(Dataset rows)
•••

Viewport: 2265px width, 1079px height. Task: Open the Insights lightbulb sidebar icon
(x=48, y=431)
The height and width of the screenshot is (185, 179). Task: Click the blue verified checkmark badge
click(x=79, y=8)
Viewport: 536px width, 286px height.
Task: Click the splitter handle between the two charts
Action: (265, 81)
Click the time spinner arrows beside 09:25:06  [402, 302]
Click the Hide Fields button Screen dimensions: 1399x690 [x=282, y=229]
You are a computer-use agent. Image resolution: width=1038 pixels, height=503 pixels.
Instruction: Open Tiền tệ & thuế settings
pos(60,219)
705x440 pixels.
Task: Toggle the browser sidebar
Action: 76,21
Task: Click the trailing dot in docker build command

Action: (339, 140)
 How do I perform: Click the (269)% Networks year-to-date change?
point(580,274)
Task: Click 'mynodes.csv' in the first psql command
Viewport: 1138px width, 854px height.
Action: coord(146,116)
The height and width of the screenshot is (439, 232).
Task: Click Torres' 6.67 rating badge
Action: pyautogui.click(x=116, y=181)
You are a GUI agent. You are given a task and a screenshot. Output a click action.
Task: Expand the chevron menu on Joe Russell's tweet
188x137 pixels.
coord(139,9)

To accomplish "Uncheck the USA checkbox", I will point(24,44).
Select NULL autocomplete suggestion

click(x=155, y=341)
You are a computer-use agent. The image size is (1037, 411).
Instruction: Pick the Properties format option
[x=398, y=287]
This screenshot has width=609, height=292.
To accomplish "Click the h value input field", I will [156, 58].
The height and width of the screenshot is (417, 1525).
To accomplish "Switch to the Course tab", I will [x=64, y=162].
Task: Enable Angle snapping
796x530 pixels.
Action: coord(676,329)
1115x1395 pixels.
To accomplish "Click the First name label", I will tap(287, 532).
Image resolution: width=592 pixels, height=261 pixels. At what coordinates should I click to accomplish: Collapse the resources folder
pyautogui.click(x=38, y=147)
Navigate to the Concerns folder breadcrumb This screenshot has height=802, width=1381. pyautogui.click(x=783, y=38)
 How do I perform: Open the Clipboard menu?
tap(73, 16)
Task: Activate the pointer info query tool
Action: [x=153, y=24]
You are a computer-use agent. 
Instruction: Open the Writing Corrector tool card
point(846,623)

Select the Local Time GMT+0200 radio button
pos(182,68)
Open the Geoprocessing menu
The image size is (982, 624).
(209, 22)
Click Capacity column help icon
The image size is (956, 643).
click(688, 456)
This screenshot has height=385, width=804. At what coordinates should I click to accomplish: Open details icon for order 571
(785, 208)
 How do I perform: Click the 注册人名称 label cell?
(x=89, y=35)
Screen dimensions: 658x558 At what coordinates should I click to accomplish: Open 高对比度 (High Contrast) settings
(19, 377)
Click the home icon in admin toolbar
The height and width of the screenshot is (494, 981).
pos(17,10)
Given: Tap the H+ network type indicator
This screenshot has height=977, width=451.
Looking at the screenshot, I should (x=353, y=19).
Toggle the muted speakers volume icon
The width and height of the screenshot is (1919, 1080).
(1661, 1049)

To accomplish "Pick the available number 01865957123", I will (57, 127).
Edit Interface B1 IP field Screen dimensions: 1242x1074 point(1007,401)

•••

__What is being asked__:
In the listing, change "admin toolbar" to "top toolbar" in everything from the line containing "Click the home icon in admin toolbar" down to the line containing "Looking at the", keeping all else the same. Return only those lines.

__Exercise answer__:
Click the home icon in top toolbar
The height and width of the screenshot is (494, 981).
pos(17,10)
Given: Tap the H+ network type indicator
This screenshot has height=977, width=451.
Looking at the screenshot, I should (x=353, y=19).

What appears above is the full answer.